She was like that, all wrath
at one minute, all gentleness the next. Springing to her feet, she
caught him by the arm, pressing herself against him.
"All right, Rash. You've done it. That's settled. But it can be undone
again."
He pressed her head back from him, resting the knot of her hair in
the hollow of his palm and looking down into her eyes.
"How can it be undone?"
"Oh, there must be ways. A man can't be allowed to ruin his life--to
ruin two lives--for a prank. We'll just have to think. If you made it
worth while for her to take you, you can make it worth while for her
to let you go. She'll do it."
"She'd do it, of course. She doesn't care. I'm nothing to her, not any
more than she to me. I shan't see her any more than I can help. I
suppose she must stay at the house till--I told Steptoe to look after
her."
She took a position at one end of the mantelpiece, while he faced her
from the other. She gave him wise counsel. He was to see his lawyers
at once and tell them the whole story. Lawyers always saw the way out
of things. There was the Bellington boy who married a show-girl. She
had been bought off, and the lawyers had managed it. Now the
Bellington boy was happily married to one of the Plantagenet Jones
girls and lived at Marillo Park. Then there was the Silliman boy who
had married the notorious Kate Cookesley. The lawyers had found the
way out of that, too, and now the Silliman boy was a secretary of the
American Embassy in Rome. Accidents such as had happened to Rash were
regrettable of course, but it would be folly to think that a perfectly
good life must be done for just because it had got a crack in it.

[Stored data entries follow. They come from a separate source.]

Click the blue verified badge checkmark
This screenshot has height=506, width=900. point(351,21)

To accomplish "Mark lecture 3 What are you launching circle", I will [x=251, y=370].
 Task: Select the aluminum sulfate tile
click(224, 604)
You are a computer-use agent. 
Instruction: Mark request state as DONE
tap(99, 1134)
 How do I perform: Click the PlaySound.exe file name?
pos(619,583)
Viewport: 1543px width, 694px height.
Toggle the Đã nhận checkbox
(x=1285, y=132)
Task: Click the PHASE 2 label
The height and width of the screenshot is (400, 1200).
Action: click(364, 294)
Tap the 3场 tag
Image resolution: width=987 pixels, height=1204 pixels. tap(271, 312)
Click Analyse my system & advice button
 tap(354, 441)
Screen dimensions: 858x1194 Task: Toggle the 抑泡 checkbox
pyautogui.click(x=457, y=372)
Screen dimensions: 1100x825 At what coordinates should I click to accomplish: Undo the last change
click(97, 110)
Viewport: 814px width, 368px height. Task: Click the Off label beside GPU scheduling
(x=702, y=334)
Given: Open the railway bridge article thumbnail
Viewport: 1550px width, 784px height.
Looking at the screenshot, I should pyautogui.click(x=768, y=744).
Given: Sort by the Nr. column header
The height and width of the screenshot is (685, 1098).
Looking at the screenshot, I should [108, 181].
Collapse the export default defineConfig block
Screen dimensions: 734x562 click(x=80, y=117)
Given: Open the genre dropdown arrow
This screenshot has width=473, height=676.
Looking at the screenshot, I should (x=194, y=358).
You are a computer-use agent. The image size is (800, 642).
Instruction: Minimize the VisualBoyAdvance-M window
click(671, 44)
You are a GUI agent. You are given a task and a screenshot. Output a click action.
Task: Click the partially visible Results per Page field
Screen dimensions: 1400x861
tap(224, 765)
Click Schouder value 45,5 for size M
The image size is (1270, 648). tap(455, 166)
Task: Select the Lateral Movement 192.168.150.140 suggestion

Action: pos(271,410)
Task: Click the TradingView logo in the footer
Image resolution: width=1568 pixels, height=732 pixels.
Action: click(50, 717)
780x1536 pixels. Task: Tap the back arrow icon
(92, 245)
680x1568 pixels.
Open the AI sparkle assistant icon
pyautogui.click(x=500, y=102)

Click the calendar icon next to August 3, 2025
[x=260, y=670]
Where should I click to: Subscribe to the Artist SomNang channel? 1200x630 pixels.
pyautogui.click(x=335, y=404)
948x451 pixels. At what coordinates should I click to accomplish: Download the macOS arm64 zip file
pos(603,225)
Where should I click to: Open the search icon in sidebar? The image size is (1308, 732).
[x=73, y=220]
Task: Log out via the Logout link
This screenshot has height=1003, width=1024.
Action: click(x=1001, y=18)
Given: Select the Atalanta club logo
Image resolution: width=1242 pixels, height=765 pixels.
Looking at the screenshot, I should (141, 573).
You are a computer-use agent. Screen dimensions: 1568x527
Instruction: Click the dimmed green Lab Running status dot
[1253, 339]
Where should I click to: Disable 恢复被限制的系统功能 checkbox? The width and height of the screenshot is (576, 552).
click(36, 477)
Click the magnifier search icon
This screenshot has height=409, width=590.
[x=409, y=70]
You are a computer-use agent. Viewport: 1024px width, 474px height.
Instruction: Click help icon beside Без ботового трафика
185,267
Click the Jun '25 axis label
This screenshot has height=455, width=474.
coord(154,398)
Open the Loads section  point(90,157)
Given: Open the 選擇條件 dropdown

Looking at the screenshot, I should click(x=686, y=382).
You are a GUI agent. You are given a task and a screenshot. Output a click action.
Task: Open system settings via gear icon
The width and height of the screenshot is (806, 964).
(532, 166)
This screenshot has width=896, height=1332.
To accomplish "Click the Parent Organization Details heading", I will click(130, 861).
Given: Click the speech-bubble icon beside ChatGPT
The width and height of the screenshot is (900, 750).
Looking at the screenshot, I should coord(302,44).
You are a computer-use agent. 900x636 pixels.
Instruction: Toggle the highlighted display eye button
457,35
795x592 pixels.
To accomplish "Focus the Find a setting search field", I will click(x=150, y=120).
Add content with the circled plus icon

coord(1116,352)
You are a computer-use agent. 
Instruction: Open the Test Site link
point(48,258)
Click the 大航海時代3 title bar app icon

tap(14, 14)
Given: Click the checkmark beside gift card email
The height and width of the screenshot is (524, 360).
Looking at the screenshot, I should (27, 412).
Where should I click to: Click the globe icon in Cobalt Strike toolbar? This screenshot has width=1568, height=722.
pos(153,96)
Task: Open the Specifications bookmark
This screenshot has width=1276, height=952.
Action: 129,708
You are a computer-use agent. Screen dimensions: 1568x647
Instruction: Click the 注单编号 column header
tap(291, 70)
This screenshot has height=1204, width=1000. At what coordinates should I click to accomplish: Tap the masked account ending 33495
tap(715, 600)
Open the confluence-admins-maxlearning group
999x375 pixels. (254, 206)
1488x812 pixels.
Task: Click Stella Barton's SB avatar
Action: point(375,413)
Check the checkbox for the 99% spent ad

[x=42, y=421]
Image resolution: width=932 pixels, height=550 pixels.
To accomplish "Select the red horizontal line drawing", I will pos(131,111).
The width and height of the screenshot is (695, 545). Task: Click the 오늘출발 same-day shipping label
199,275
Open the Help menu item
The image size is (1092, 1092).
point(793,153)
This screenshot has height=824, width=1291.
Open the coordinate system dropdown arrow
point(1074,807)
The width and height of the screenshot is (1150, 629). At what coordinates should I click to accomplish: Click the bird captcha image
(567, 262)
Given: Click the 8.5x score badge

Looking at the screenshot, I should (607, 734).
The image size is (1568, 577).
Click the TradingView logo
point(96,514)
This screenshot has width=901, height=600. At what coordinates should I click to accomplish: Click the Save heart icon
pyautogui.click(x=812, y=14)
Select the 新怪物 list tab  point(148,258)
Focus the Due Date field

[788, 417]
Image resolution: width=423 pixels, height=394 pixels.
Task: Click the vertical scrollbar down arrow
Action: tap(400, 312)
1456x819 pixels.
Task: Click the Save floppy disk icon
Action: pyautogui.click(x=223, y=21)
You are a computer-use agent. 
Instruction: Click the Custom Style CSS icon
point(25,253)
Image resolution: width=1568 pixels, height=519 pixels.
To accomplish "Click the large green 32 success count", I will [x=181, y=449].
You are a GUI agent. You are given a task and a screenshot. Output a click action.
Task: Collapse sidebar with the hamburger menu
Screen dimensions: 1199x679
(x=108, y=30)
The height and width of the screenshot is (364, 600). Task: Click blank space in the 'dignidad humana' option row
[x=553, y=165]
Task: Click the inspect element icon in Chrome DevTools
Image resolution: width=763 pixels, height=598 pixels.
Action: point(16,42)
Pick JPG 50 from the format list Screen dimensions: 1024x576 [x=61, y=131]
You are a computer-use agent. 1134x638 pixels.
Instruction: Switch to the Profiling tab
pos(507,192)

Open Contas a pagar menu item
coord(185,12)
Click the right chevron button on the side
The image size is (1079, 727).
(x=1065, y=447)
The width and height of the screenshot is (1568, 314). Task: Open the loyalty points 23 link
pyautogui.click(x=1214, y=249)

"We'll play the game, of course," she wound up. "But it's a game, and
the stronger side must win. What should you say of my going to see
her--she needn't know who I am further than that I'm a friend of
yours--and finding out for myself?"
"Finding out what?"
"Finding out her price, silly. What do you suppose? A woman can often
see things like that where a man would be blind."
He didn't know. He thought it might be worth while. He would leave it
to her. "I'm not worth the trouble, Barbe," he said humbly.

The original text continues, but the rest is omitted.